Search the data for the word "agent". Reproduce every line where it is found.

Stored data entries
##########

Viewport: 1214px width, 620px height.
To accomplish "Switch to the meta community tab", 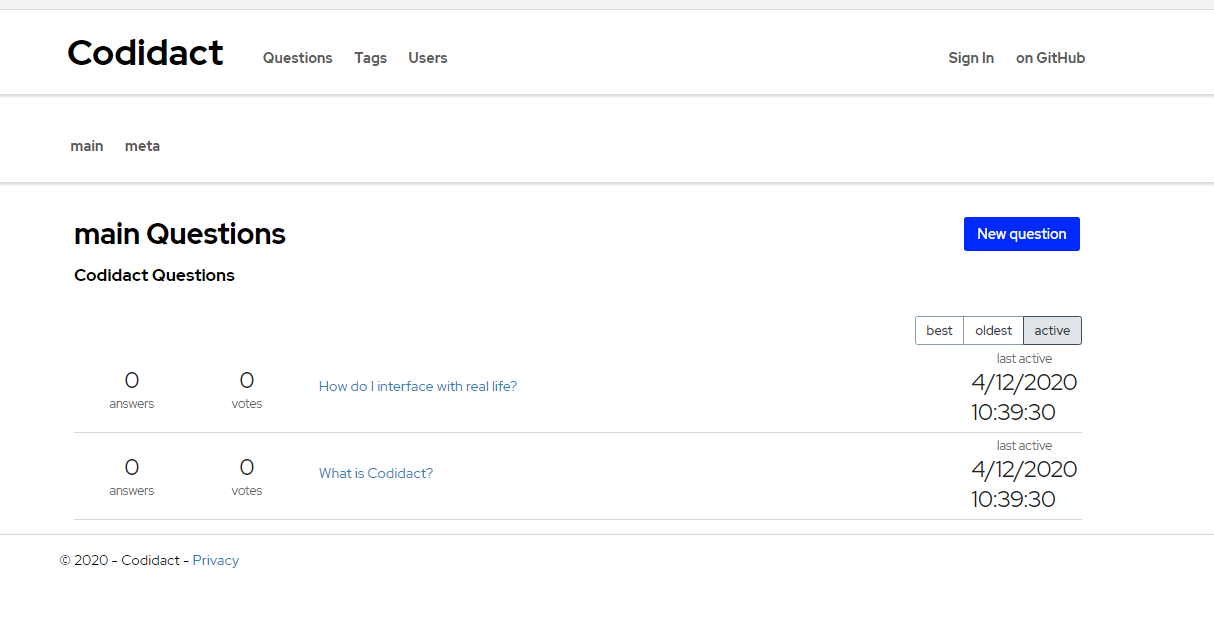I will pos(142,146).
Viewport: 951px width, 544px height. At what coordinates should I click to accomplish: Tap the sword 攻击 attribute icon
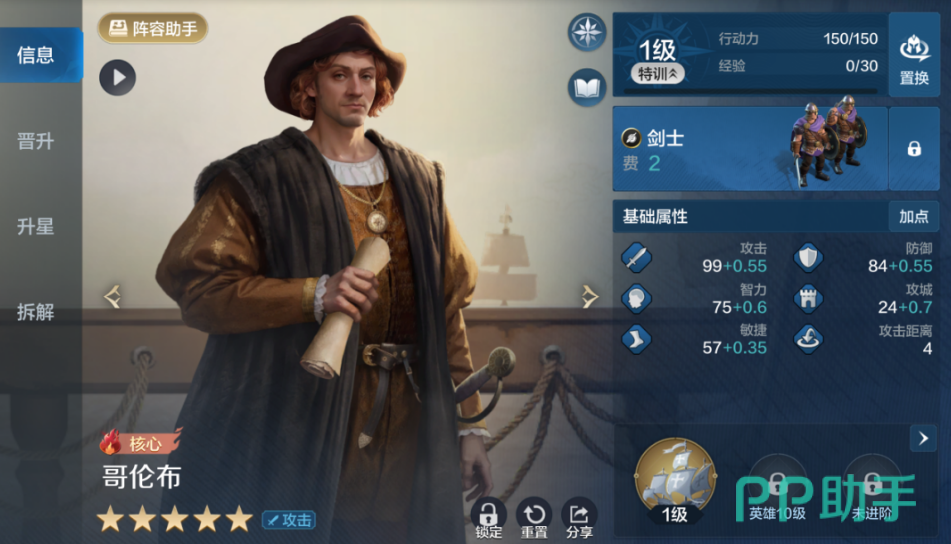tap(636, 258)
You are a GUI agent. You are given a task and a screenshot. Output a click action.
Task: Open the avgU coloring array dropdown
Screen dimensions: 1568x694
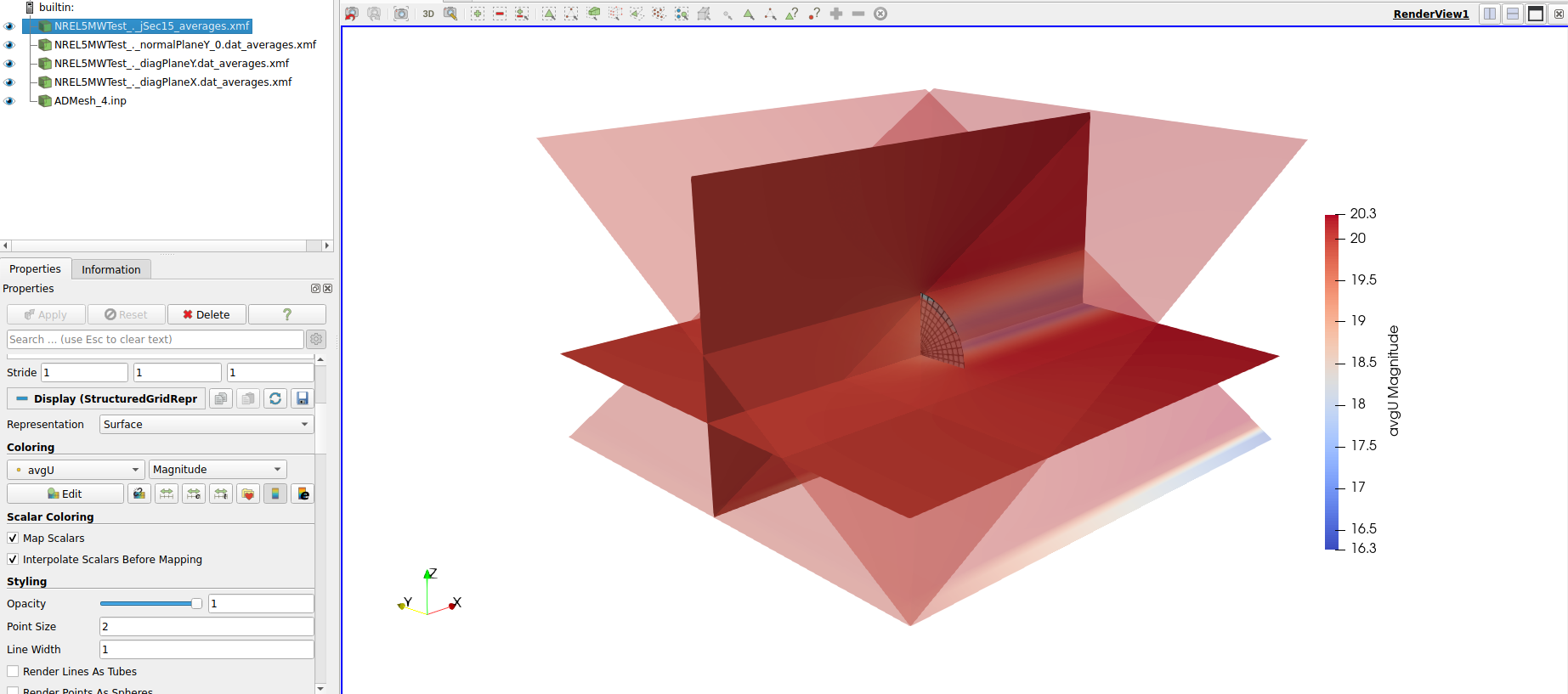(76, 470)
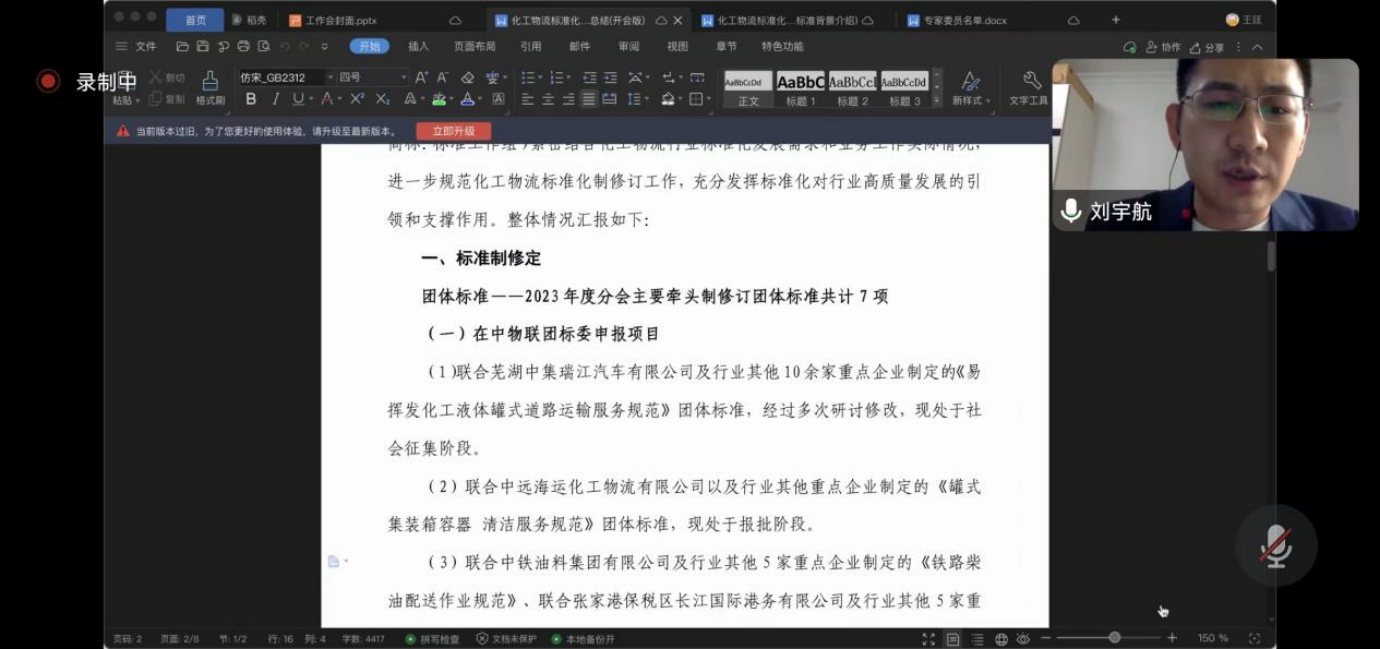Apply the 标题 1 heading style
Image resolution: width=1380 pixels, height=649 pixels.
point(801,87)
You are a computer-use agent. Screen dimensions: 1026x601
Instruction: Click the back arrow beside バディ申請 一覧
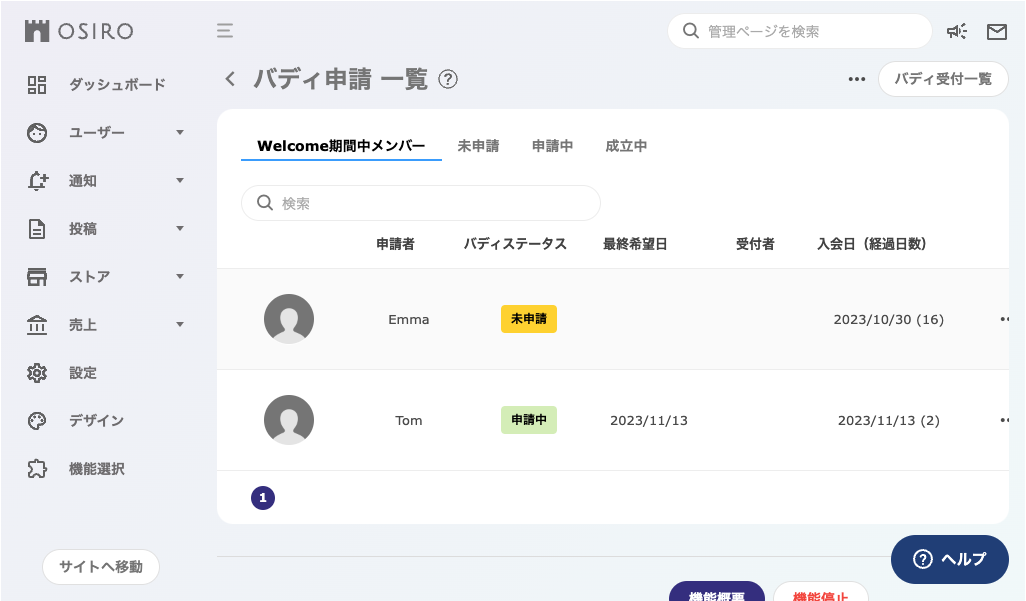(x=229, y=79)

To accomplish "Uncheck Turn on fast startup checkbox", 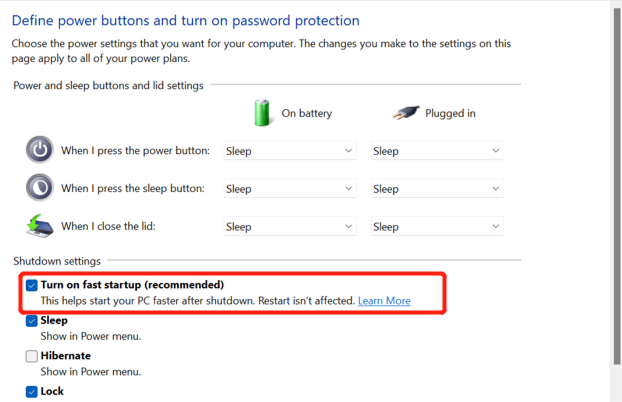I will [x=32, y=285].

##########

Output for this exercise:
You are a GUI agent. You are given a task and a screenshot. Output a click action.
You are a computer-use agent. Screen dimensions: 1026x601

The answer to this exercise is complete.